Exercise input >>
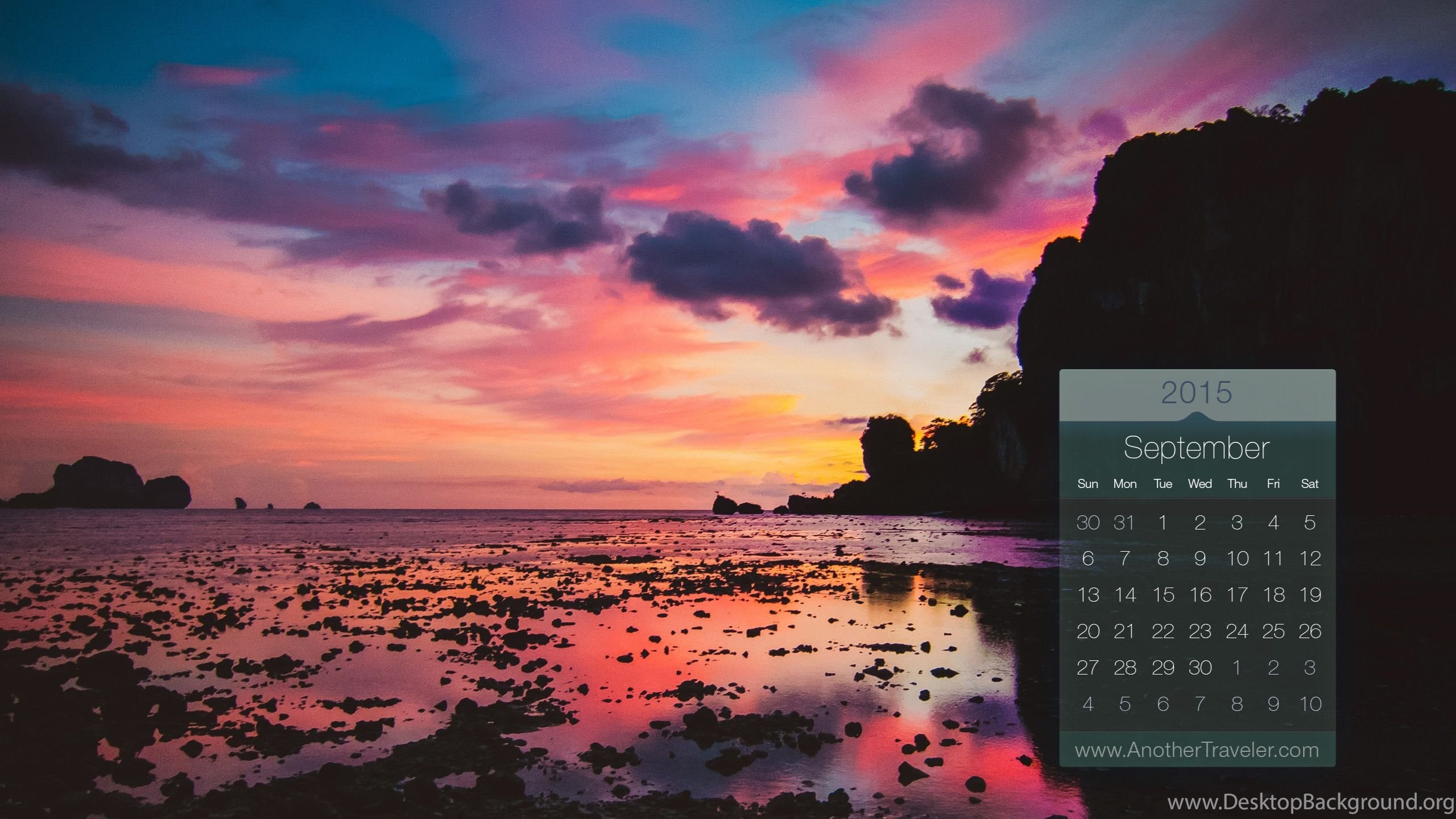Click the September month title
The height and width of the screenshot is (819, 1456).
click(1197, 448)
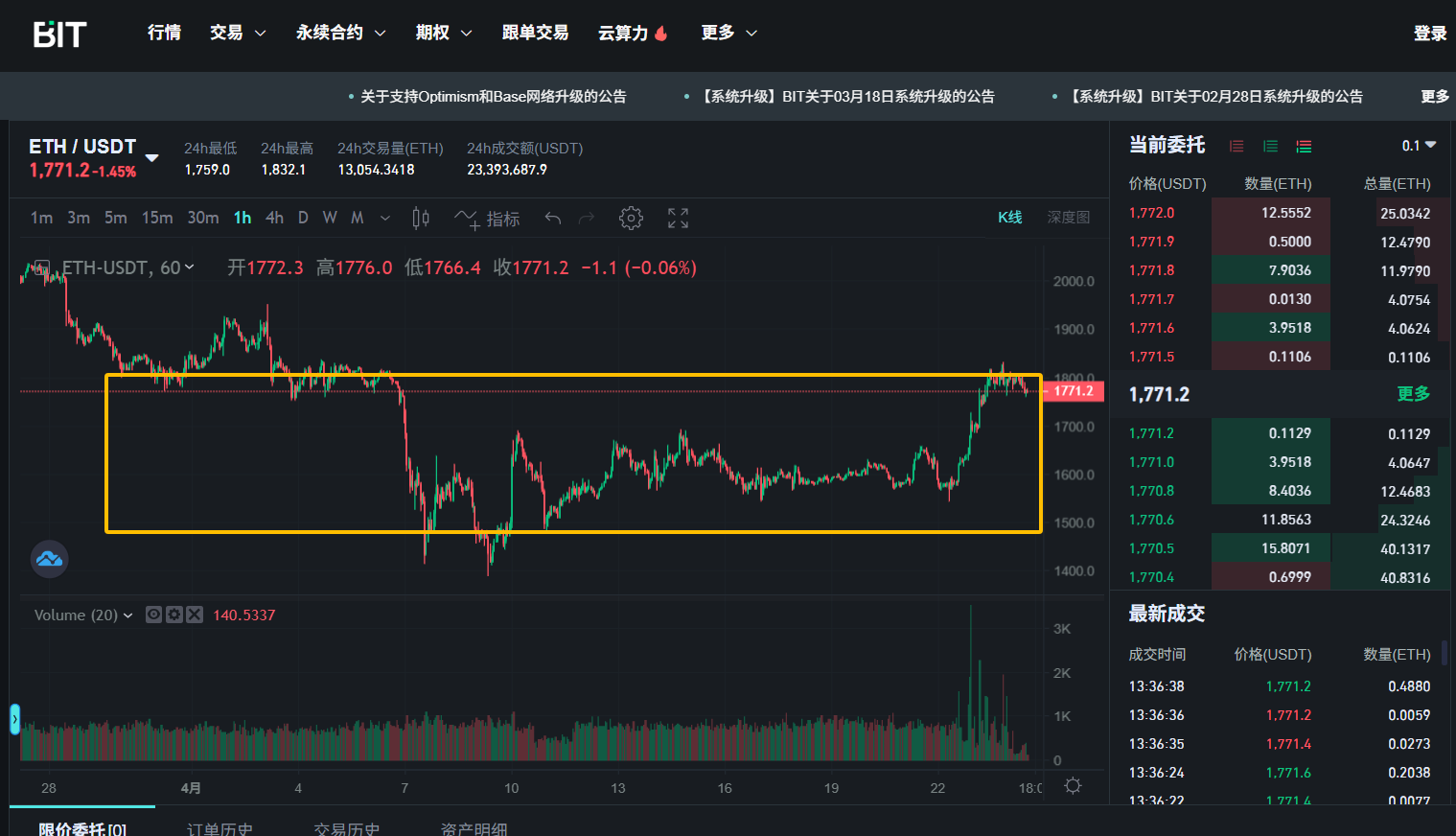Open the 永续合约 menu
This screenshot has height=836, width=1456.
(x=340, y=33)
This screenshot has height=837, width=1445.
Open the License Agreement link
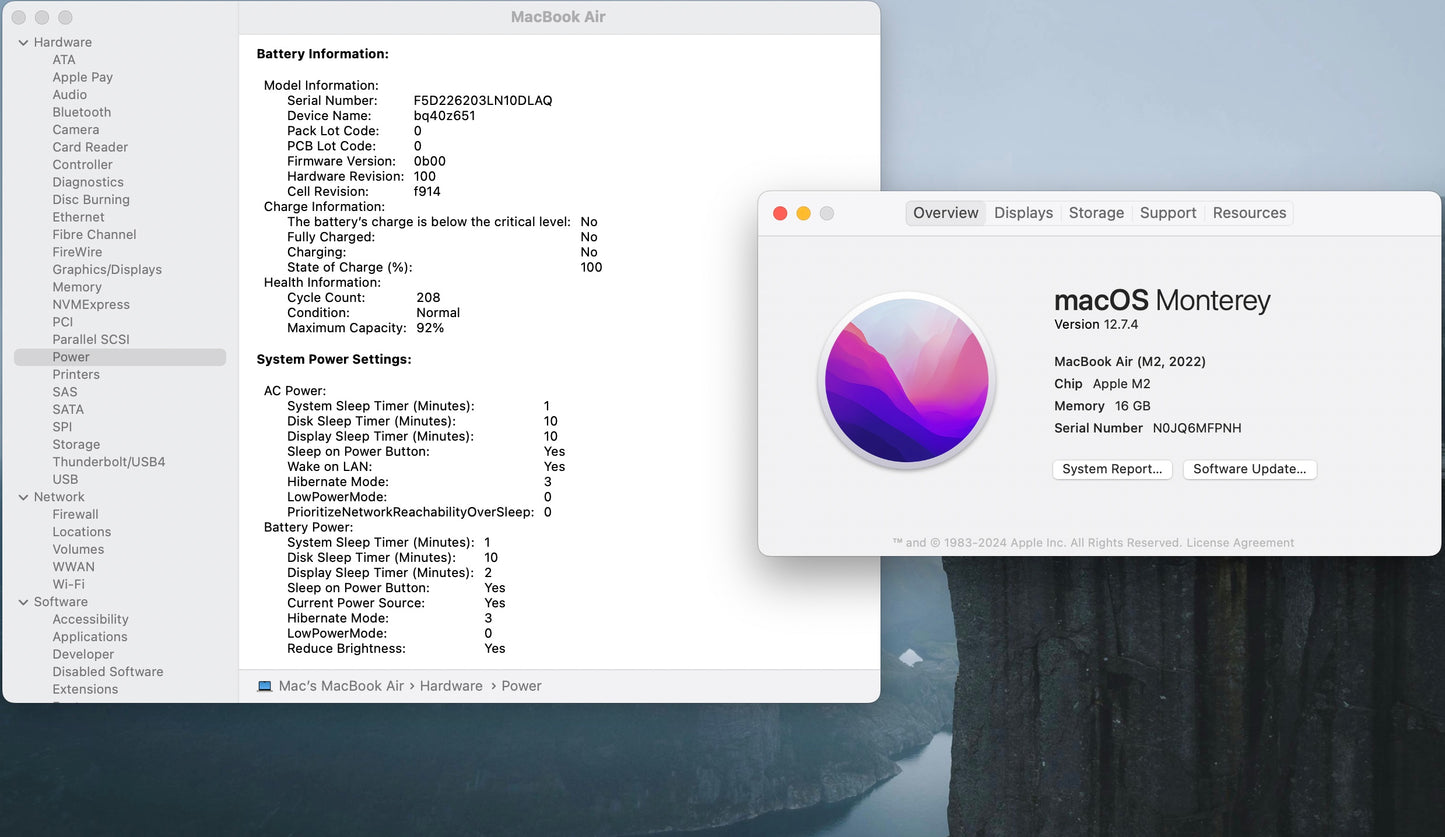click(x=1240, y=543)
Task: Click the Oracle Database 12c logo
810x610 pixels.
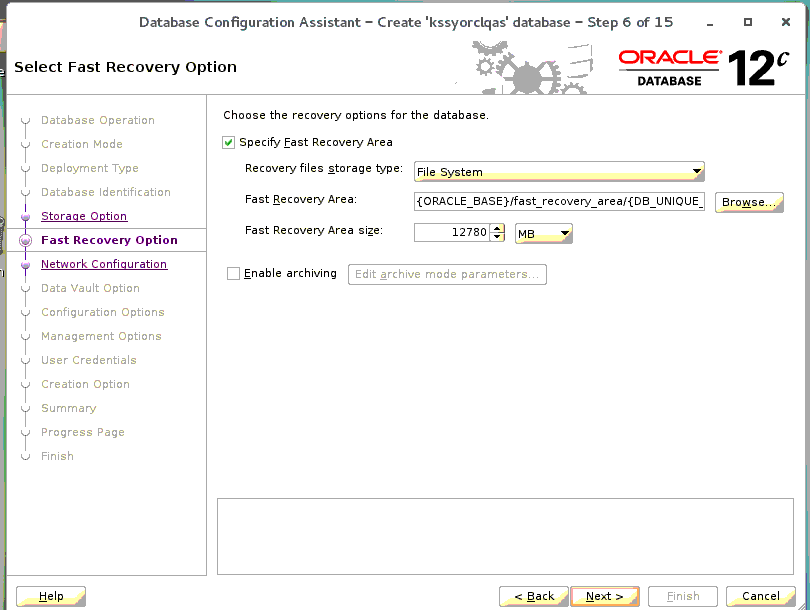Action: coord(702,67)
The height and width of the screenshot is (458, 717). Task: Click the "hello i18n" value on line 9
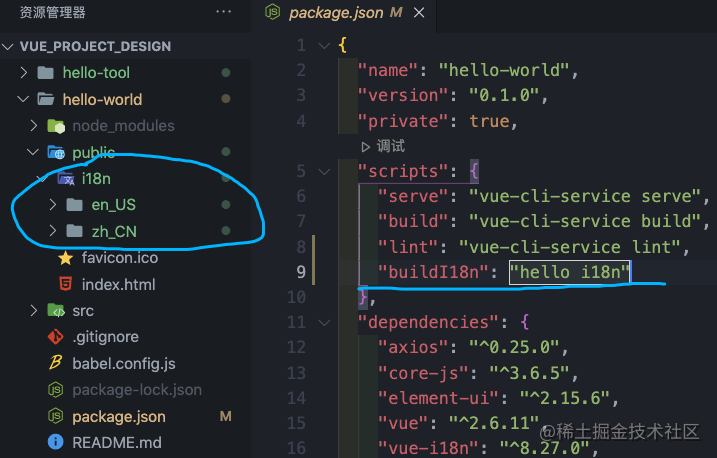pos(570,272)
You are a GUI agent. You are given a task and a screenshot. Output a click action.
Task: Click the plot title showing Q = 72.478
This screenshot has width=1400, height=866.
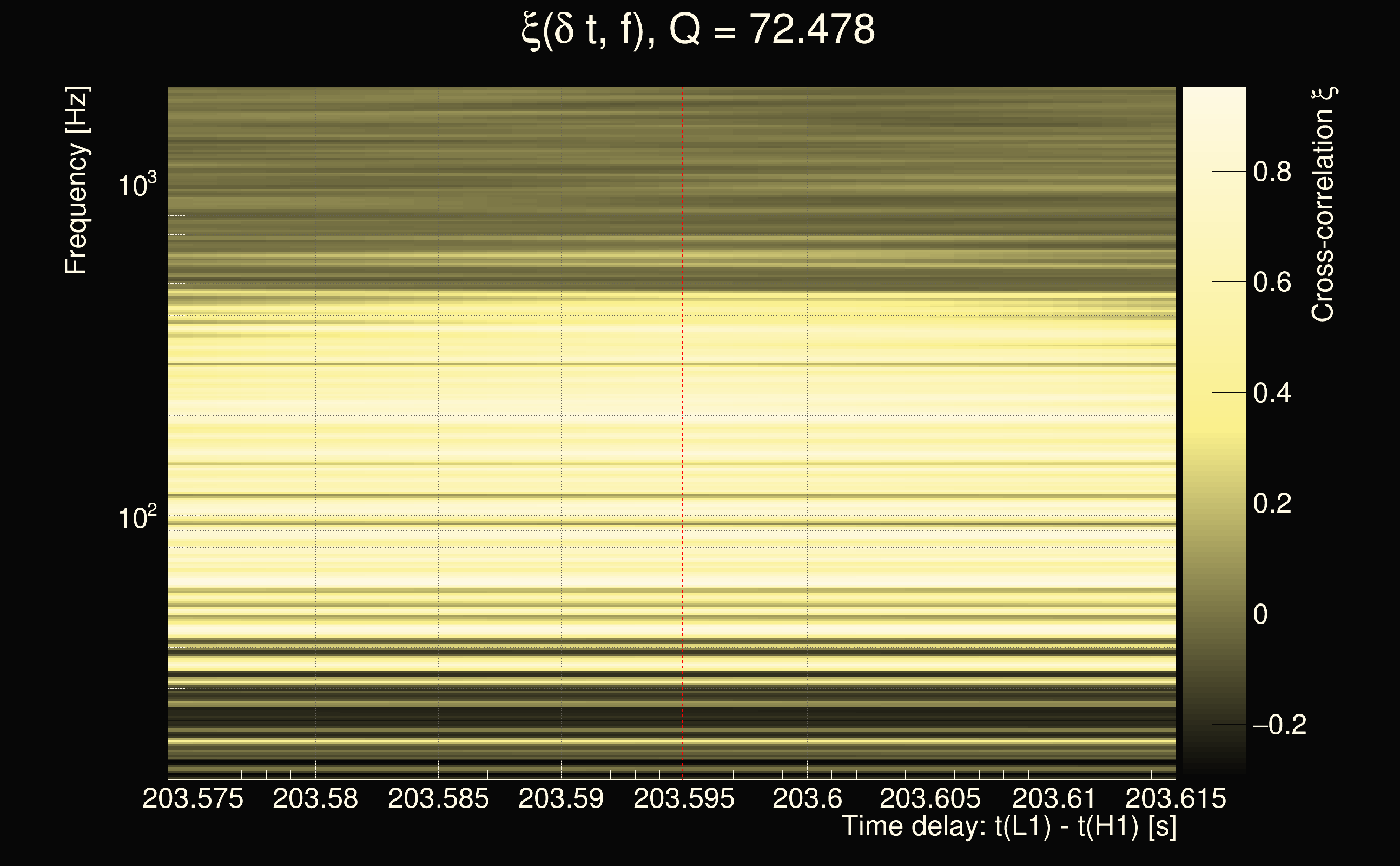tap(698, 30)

Brief >> Count the lines above that contain the string "height". Reply with the number alone.

Answer for the task >> 5